Justicia y Progreso denuncia que el proceso de modernización del sistema judicial con la implantación de las nuevas tecnologías, el papel cero y la agilización de los procedimientos, ha resultado ser una gran mentira

Esa modernización no ha llegado a los funcionarios de Justicia que, día a día, se enfrentan a los problemas que surgen con todos los programas de gestión procesal que deben manejar y de los que venimos poniendo de manifiesto su falta de operatividad desde hace años. De modo que, “lo que no han podido conseguir los distintos Ministros de Justicia en diecisiete años, el COVID-19 y las presiones de los distintos agentes que intervienen con esta Administración lo pretenden conseguir en un tiempo récord”, sostiene Ricardo Rosales, Secretario de Administración del Sindicato Justicia y Progreso.

La instauración de un sistema eficaz de teletrabajo no puede dejarse en manos de la improvisación y de la urgencia que provoca el Covid 19. La posibilidad de desempeñar la actividad profesional sin la presencia física del trabajador en los centros de trabajo implica que deban reforzar la seguridad de la información, garantizar el acceso remoto a las aplicaciones y facilitar la comunicación permanente entre los intervinientes en el expediente judicial. “Entendemos, por tanto, que esto no se puede realizar a la ligera y que esta Administración debe priorizar que estas interrelaciones se produzcan sin merma de garantías procesales”, continúa Rosales.

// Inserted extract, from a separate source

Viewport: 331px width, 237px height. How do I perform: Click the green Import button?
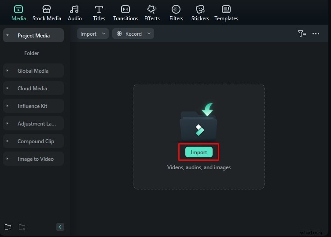click(x=199, y=152)
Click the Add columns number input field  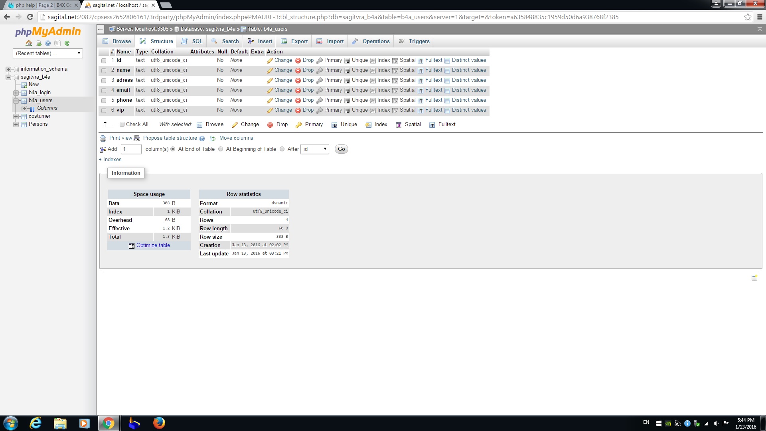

Sin embargo, Justicia y Progreso denuncia que, desde el pasado lunes, a través de grupos de WhatsApp, se está ofreciendo la posibilidad a los funcionarios de realizar el trabajo a distancia de forma voluntaria y mediante el cumplimiento de una serie de requisitos. “Esto supone que el funcionario de Justicia tiene que poner a disposición del Ministerio de Justicia las siguientes herramientas de nuestro propio bolsillo: el teléfono móvil, conexión a internet de, al menos 10 Mbps, ordenador personal o portátil con unas características mínimas de Windows 10 o superior, antivirus actualizado, google Chrome 50 / Internet Explorer 11 o superior al menos 4 GB de memoria RAM y 600 MB de espacio libre en el disco duro. “Los que menos ganamos tenemos que poner nuestros medios”. “Dicho lo anterior, habría que recordar al Sr. Ministro Campo que, el antecesor ministro, Rafael Catalá, tuvo que comparecer ante el Congreso de los Diputados a dar explicaciones en abril de 2018 por el grave fallo de seguridad informática que dejo al descubierto más de 10.000 documentos judiciales, donde se difundieron datos personales. De modo que, con estas premisas, ¿piensan que podremos tramitar expedientes judiciales desde casa, con nuestros ordenadores, nuestros programas antivirus e intercambiando información por whatssap? Puede parecer una broma, pero esto es real, este es el plan de justicia 2030 que nos proponen”.

Los funcionarios de la Administración de Justicia no están en contra de la implantación del teletrabajo, pero la obligación del Ministerio es diseñar un proceso de implantación serio, meditado, negociado y con las consiguientes dotaciones de material que se necesitan para los trabajadores y no ceder improvisadamente a introducir nuevas formas de trabajo que no están contrastadas y que pueden poner en peligro todo el sistema judicial.

Desde esta formación sindical apelamos al sentido común, PEDIMOS SE TOMEN EN CONSIDERACIÓN LAS MEDIDAS QUE HEMOS TRASLADADO DESDE LAS DISTINTA JUNTAS DE PERSONAL PARA EL REGRESO PAULATINO Y ORDENADO DE LA TRAMITACIÓN DE EXPEDIENTES EN LOS JUZGADOS Y TRIBUNALES.